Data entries
>>

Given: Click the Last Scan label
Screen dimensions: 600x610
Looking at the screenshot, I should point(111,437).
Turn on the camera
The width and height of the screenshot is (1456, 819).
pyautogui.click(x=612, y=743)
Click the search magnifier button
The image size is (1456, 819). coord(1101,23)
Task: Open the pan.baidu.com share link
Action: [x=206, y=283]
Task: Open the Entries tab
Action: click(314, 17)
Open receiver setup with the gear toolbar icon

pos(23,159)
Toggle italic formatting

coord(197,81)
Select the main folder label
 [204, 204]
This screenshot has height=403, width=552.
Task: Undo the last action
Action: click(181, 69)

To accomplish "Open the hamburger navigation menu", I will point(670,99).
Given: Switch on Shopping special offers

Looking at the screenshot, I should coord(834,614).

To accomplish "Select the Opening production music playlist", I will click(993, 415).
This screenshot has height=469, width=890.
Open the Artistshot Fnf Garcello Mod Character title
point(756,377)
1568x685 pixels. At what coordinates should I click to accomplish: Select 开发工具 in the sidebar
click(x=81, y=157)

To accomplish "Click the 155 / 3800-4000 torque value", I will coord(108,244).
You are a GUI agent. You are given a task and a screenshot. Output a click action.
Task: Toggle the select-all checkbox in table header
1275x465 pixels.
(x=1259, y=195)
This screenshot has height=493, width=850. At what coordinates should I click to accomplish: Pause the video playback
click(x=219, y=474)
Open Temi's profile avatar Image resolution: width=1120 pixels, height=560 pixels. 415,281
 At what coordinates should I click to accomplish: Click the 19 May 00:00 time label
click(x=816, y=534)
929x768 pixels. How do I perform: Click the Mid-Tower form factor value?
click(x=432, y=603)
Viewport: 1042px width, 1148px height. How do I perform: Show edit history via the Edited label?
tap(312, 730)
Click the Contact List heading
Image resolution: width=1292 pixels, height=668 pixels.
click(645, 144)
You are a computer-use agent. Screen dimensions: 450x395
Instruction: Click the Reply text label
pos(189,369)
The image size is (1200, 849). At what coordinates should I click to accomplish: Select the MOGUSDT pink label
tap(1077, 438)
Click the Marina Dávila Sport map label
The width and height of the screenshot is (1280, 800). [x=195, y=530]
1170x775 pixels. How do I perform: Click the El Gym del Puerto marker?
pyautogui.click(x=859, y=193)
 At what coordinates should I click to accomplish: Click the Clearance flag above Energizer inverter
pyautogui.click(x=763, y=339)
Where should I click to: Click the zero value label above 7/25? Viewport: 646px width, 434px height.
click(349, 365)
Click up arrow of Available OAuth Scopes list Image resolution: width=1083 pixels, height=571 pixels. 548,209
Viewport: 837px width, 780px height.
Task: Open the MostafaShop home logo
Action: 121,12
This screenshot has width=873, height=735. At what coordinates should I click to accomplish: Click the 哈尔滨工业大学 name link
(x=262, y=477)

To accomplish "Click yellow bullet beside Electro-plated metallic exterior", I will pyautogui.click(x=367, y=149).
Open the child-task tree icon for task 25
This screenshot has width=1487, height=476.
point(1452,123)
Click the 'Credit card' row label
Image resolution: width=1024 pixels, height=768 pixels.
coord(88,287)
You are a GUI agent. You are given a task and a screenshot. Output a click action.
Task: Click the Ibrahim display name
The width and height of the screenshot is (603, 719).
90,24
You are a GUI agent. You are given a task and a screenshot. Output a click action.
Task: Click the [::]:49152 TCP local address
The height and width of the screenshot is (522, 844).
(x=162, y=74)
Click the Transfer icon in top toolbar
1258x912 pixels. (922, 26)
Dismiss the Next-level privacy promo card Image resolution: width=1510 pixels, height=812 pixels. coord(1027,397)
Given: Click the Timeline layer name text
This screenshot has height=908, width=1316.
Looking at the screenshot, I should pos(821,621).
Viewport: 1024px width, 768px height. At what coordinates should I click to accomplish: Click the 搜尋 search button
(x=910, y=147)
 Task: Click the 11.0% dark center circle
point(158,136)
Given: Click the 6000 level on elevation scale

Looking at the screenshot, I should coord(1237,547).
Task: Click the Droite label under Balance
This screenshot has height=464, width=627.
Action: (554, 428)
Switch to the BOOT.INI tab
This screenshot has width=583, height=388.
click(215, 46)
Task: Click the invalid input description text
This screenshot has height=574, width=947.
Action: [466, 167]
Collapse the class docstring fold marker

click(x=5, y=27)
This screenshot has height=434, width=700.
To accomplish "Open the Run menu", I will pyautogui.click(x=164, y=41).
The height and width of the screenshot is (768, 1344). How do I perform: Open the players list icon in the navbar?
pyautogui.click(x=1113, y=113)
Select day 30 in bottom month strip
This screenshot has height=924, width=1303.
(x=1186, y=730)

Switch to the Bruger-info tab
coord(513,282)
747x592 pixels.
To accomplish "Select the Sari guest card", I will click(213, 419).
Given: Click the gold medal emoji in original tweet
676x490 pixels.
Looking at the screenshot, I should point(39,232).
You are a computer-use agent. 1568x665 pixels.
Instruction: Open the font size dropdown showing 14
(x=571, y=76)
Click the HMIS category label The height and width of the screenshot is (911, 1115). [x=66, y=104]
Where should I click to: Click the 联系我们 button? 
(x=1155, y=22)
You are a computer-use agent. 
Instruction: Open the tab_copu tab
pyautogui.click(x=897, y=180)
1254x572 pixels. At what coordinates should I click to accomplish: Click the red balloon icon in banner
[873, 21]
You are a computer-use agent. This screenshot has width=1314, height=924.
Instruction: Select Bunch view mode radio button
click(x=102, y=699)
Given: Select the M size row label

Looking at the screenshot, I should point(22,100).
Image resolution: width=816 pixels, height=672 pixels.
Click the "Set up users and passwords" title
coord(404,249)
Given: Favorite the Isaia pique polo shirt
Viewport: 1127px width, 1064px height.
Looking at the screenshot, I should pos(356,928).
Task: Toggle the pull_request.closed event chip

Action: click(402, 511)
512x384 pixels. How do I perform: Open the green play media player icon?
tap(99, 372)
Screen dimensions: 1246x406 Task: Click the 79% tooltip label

<<

## Exercise instructions
Every entry is to be returned exactly, with nothing dropped.

## Answer to the problem
Given: Click the Last Scan label
Screen dimensions: 600x610
Looking at the screenshot, I should point(111,437).
Turn on the camera
The width and height of the screenshot is (1456, 819).
pyautogui.click(x=612, y=743)
Click the search magnifier button
The image size is (1456, 819). coord(1101,23)
Task: Open the pan.baidu.com share link
Action: [x=206, y=283]
Task: Open the Entries tab
Action: click(314, 17)
Open receiver setup with the gear toolbar icon

pos(23,159)
Toggle italic formatting

coord(197,81)
Select the main folder label
 [204, 204]
This screenshot has height=403, width=552.
Task: Undo the last action
Action: click(181, 69)

To accomplish "Open the hamburger navigation menu", I will point(670,99).
Given: Switch on Shopping special offers

Looking at the screenshot, I should coord(834,614).

To accomplish "Select the Opening production music playlist", I will click(993, 415).
This screenshot has height=469, width=890.
Open the Artistshot Fnf Garcello Mod Character title
point(756,377)
1568x685 pixels. At what coordinates should I click to accomplish: Select 开发工具 in the sidebar
click(x=81, y=157)

To accomplish "Click the 155 / 3800-4000 torque value", I will coord(108,244).
You are a GUI agent. You are given a task and a screenshot. Output a click action.
Task: Toggle the select-all checkbox in table header
1275x465 pixels.
(x=1259, y=195)
This screenshot has height=493, width=850. At what coordinates should I click to accomplish: Pause the video playback
click(x=219, y=474)
Open Temi's profile avatar Image resolution: width=1120 pixels, height=560 pixels. 415,281
 At what coordinates should I click to accomplish: Click the 19 May 00:00 time label
click(x=816, y=534)
929x768 pixels. How do I perform: Click the Mid-Tower form factor value?
click(x=432, y=603)
Viewport: 1042px width, 1148px height. How do I perform: Show edit history via the Edited label?
tap(312, 730)
Click the Contact List heading
Image resolution: width=1292 pixels, height=668 pixels.
click(645, 144)
You are a computer-use agent. Screen dimensions: 450x395
Instruction: Click the Reply text label
pos(189,369)
The image size is (1200, 849). At what coordinates should I click to accomplish: Select the MOGUSDT pink label
tap(1077, 438)
Click the Marina Dávila Sport map label
The width and height of the screenshot is (1280, 800). [x=195, y=530]
1170x775 pixels. How do I perform: Click the El Gym del Puerto marker?
pyautogui.click(x=859, y=193)
 At what coordinates should I click to accomplish: Click the Clearance flag above Energizer inverter
pyautogui.click(x=763, y=339)
Where should I click to: Click the zero value label above 7/25? Viewport: 646px width, 434px height.
click(349, 365)
Click up arrow of Available OAuth Scopes list Image resolution: width=1083 pixels, height=571 pixels. 548,209
Viewport: 837px width, 780px height.
Task: Open the MostafaShop home logo
Action: 121,12
This screenshot has width=873, height=735. At what coordinates should I click to accomplish: Click the 哈尔滨工业大学 name link
(x=262, y=477)

To accomplish "Click yellow bullet beside Electro-plated metallic exterior", I will pyautogui.click(x=367, y=149).
Open the child-task tree icon for task 25
This screenshot has width=1487, height=476.
point(1452,123)
Click the 'Credit card' row label
Image resolution: width=1024 pixels, height=768 pixels.
coord(88,287)
You are a GUI agent. You are given a task and a screenshot. Output a click action.
Task: Click the Ibrahim display name
The width and height of the screenshot is (603, 719).
90,24
You are a GUI agent. You are given a task and a screenshot. Output a click action.
Task: Click the [::]:49152 TCP local address
The height and width of the screenshot is (522, 844).
(x=162, y=74)
Click the Transfer icon in top toolbar
1258x912 pixels. (922, 26)
Dismiss the Next-level privacy promo card Image resolution: width=1510 pixels, height=812 pixels. coord(1027,397)
Given: Click the Timeline layer name text
This screenshot has height=908, width=1316.
Looking at the screenshot, I should pos(821,621).
Viewport: 1024px width, 768px height. At what coordinates should I click to accomplish: Click the 搜尋 search button
(x=910, y=147)
 Task: Click the 11.0% dark center circle
point(158,136)
Given: Click the 6000 level on elevation scale

Looking at the screenshot, I should coord(1237,547).
Task: Click the Droite label under Balance
This screenshot has height=464, width=627.
Action: (554, 428)
Switch to the BOOT.INI tab
This screenshot has width=583, height=388.
click(215, 46)
Task: Click the invalid input description text
This screenshot has height=574, width=947.
Action: [466, 167]
Collapse the class docstring fold marker

click(x=5, y=27)
This screenshot has height=434, width=700.
To accomplish "Open the Run menu", I will pyautogui.click(x=164, y=41).
The height and width of the screenshot is (768, 1344). How do I perform: Open the players list icon in the navbar?
pyautogui.click(x=1113, y=113)
Select day 30 in bottom month strip
This screenshot has height=924, width=1303.
(x=1186, y=730)

Switch to the Bruger-info tab
coord(513,282)
747x592 pixels.
To accomplish "Select the Sari guest card", I will click(213, 419).
Given: Click the gold medal emoji in original tweet
676x490 pixels.
Looking at the screenshot, I should point(39,232).
You are a computer-use agent. 1568x665 pixels.
Instruction: Open the font size dropdown showing 14
(x=571, y=76)
Click the HMIS category label The height and width of the screenshot is (911, 1115). [x=66, y=104]
Where should I click to: Click the 联系我们 button? 
(x=1155, y=22)
You are a computer-use agent. 
Instruction: Open the tab_copu tab
pyautogui.click(x=897, y=180)
1254x572 pixels. At what coordinates should I click to accomplish: Click the red balloon icon in banner
[873, 21]
You are a computer-use agent. This screenshot has width=1314, height=924.
Instruction: Select Bunch view mode radio button
click(x=102, y=699)
Given: Select the M size row label

Looking at the screenshot, I should point(22,100).
Image resolution: width=816 pixels, height=672 pixels.
Click the "Set up users and passwords" title
coord(404,249)
Given: Favorite the Isaia pique polo shirt
Viewport: 1127px width, 1064px height.
Looking at the screenshot, I should pos(356,928).
Task: Toggle the pull_request.closed event chip

Action: click(402, 511)
512x384 pixels. How do I perform: Open the green play media player icon?
tap(99, 372)
Screen dimensions: 1246x406 Task: Click the 79% tooltip label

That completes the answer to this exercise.